Integrating Context Into Your Agent Architecture
You have options for how to wire this up:
Option 1: Retrieval at inference time
Your agent calls a context API before generating code. "Give me everything related to user authentication." It gets back a structured response with files, dependencies, and metadata. Then it generates code with that context in its prompt.
This is clean but can be slow. Every agent action requires a context lookup.
Option 2: Pre-computed context in system prompts
You build a knowledge graph of your codebase and serialize relevant chunks into your agent's system prompt. Faster at inference time but requires careful prompt management to stay under token limits.
Option 3: MCP (Model Context Protocol)
If you're using Claude or other MCP-compatible models, you can expose codebase context as tools. Your agent can call get_feature_map() or find_dependencies() just like it would call a search API or a calculator.
This is actually elegant. Glue supports MCP, so your agents can query codebase structure the same way they query anything else. No custom APIs to maintain.
The Agent Loop That Actually Works
Here's a pattern that's proven effective:
Understand the task — What feature is this related to? What's the desired outcome?
Query for context — Get the feature map, relevant files, dependency graph, ownership info
Generate code — Use the LLM with full context
Verify against constraints — Check that changes don't violate architecture rules (don't add new DB migrations to deprecated services, don't modify code with unclear ownership, etc.)
Run validation — Tests, linters, type checkers
Learn from failures — If tests fail, use the failure output to refine context queries
The context query in step 2 is what separates working agents from toys.

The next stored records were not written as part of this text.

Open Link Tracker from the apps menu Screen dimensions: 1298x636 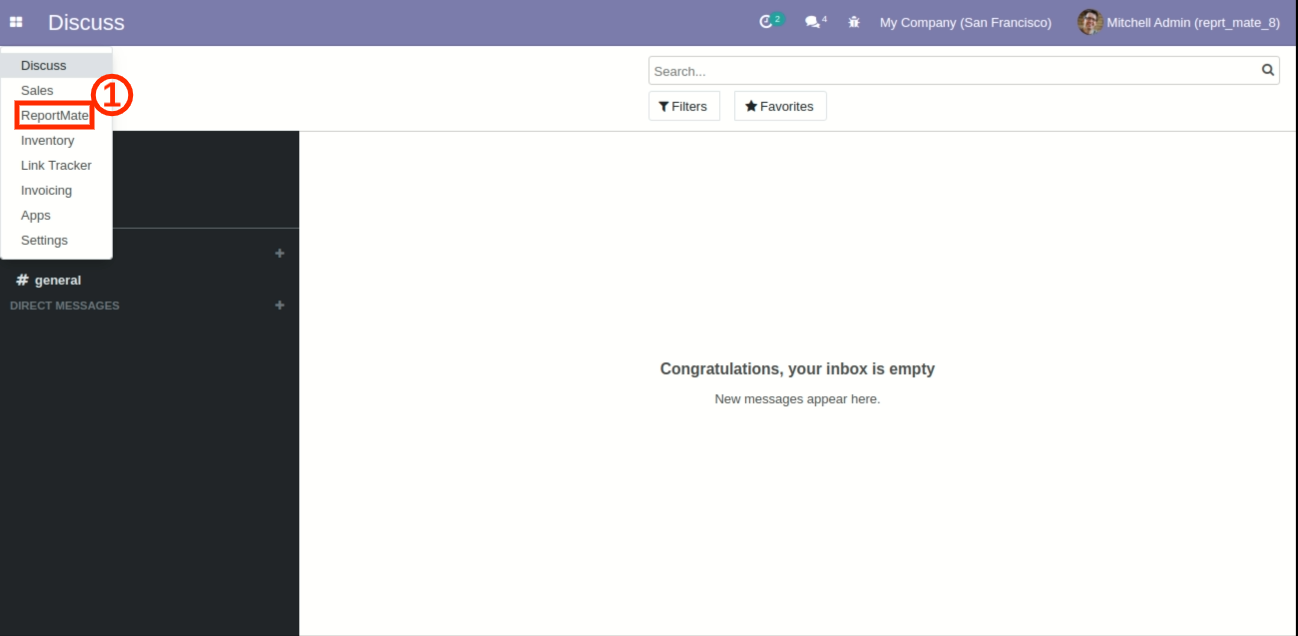click(56, 166)
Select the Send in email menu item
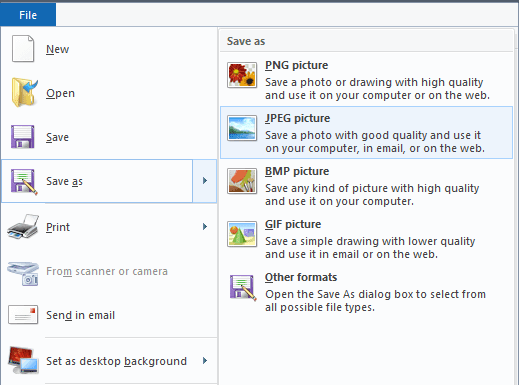 coord(109,315)
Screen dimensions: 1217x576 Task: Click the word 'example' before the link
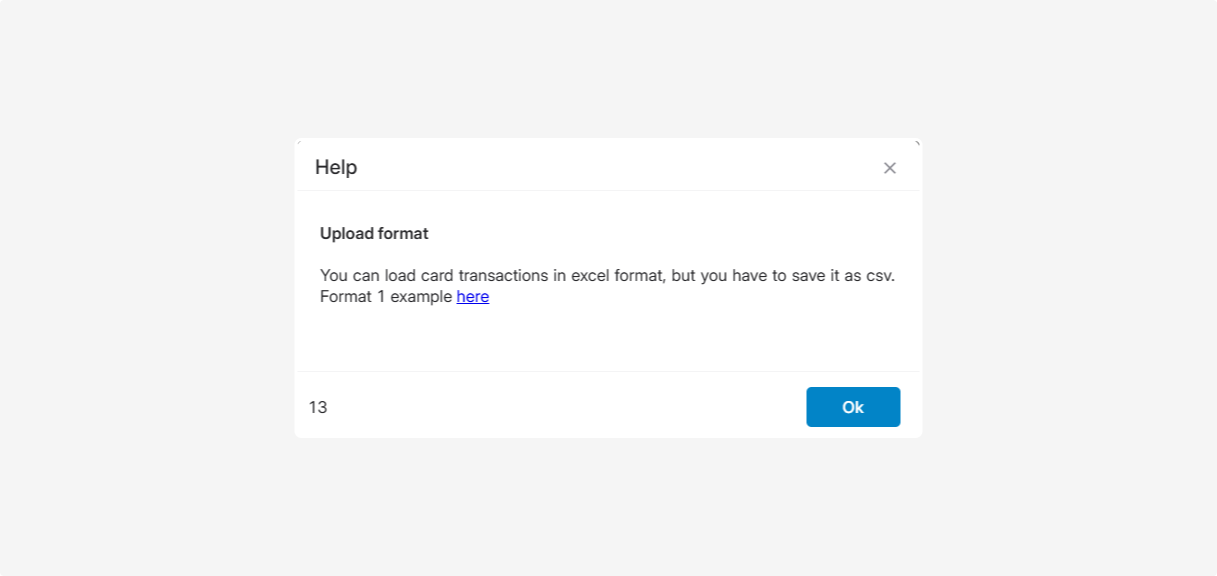421,297
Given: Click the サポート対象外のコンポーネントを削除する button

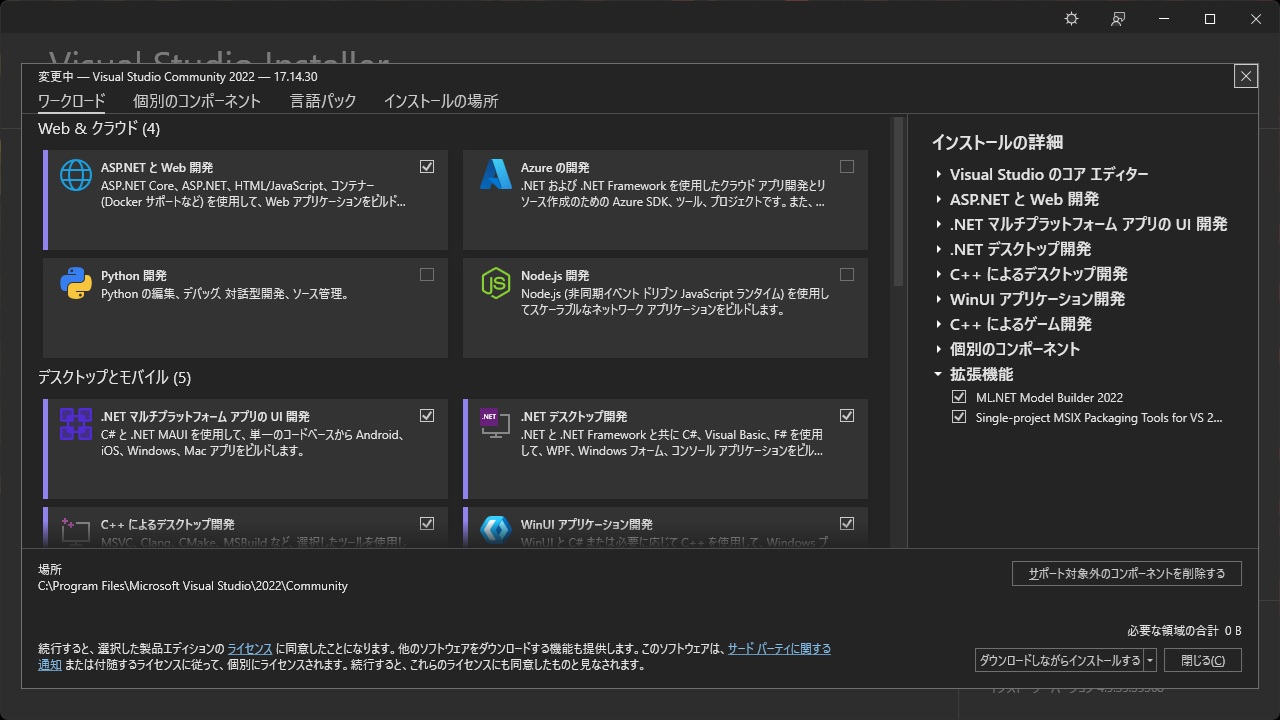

Without it, you're just throwing code at a wall.
What About RAG Over Raw Code?
Sure, you can embed your entire codebase and retrieve relevant chunks based on semantic similarity. It's better than nothing.
But it's also how you end up with agents that find the old deprecated implementation because it has similar variable names to what you're working on. Or miss critical dependencies because they're in a file with a non-obvious name.

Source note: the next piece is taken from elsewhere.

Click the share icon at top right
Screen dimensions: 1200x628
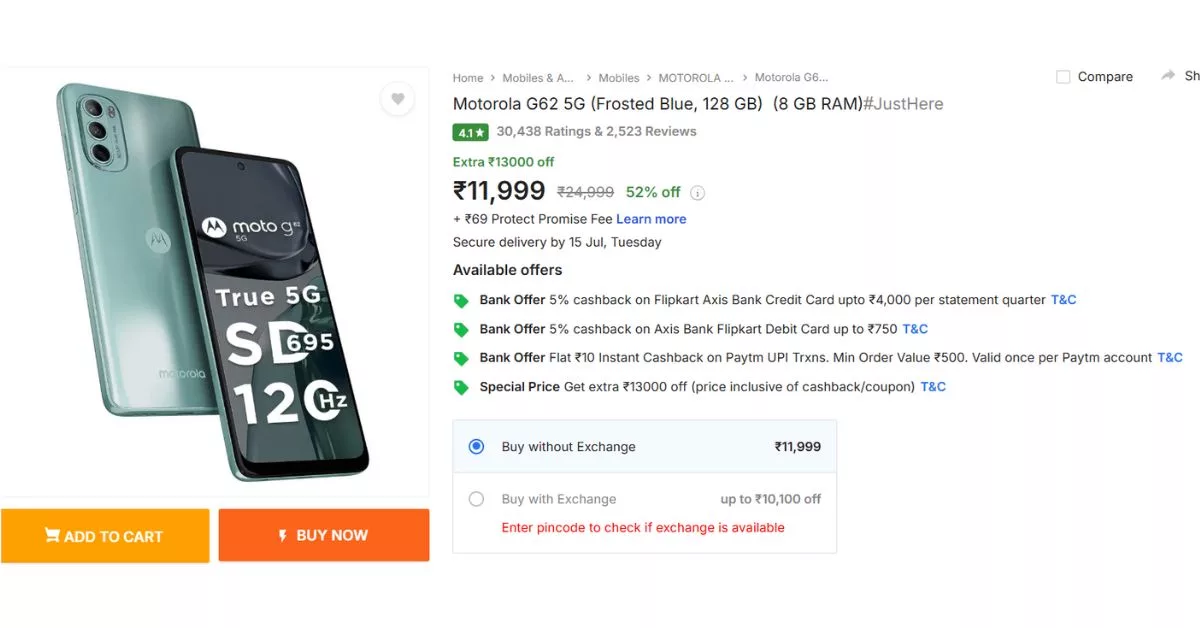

Raw code embeddings don't capture structure. They don't know that UserService and UserRepository are tightly coupled even if the code looks different. They don't know that the 50 lines of code in your checkout handler touch four databases, two external APIs, and a message queue.

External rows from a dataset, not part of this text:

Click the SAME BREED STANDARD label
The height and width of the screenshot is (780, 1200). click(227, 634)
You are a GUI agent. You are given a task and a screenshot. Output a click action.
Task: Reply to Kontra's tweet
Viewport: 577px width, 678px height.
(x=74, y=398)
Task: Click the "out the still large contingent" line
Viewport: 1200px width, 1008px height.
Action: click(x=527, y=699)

You need structured context. Embeddings can augment it, but they can't replace it.
Actually Shipping This
If you're building agents for your own team, start small:
Pick one repetitive task (generating similar tests, updating API docs, adding logging)
Build context queries that answer the specific questions your agent needs
Wire them into your agent loop
Measure success rate against human-written code
Don't try to build a general-purpose coding agent on day one. Build something that solves a specific problem better than a human can, then expand from there.
And don't build the context infrastructure yourself unless you want that to become your full-time job. Glue already does this — it indexes your codebase, discovers features, and provides APIs your agents can query. You focus on the agent logic, not the parsing.
The Next Bottleneck
Once your agents have context, the next problem is coordination. Multiple agents working on the same codebase need to know what each other is doing. That's a harder problem than context, and nobody's really solved it yet.
But you can't even start thinking about coordination until your agents understand what they're modifying. Context first. Everything else later.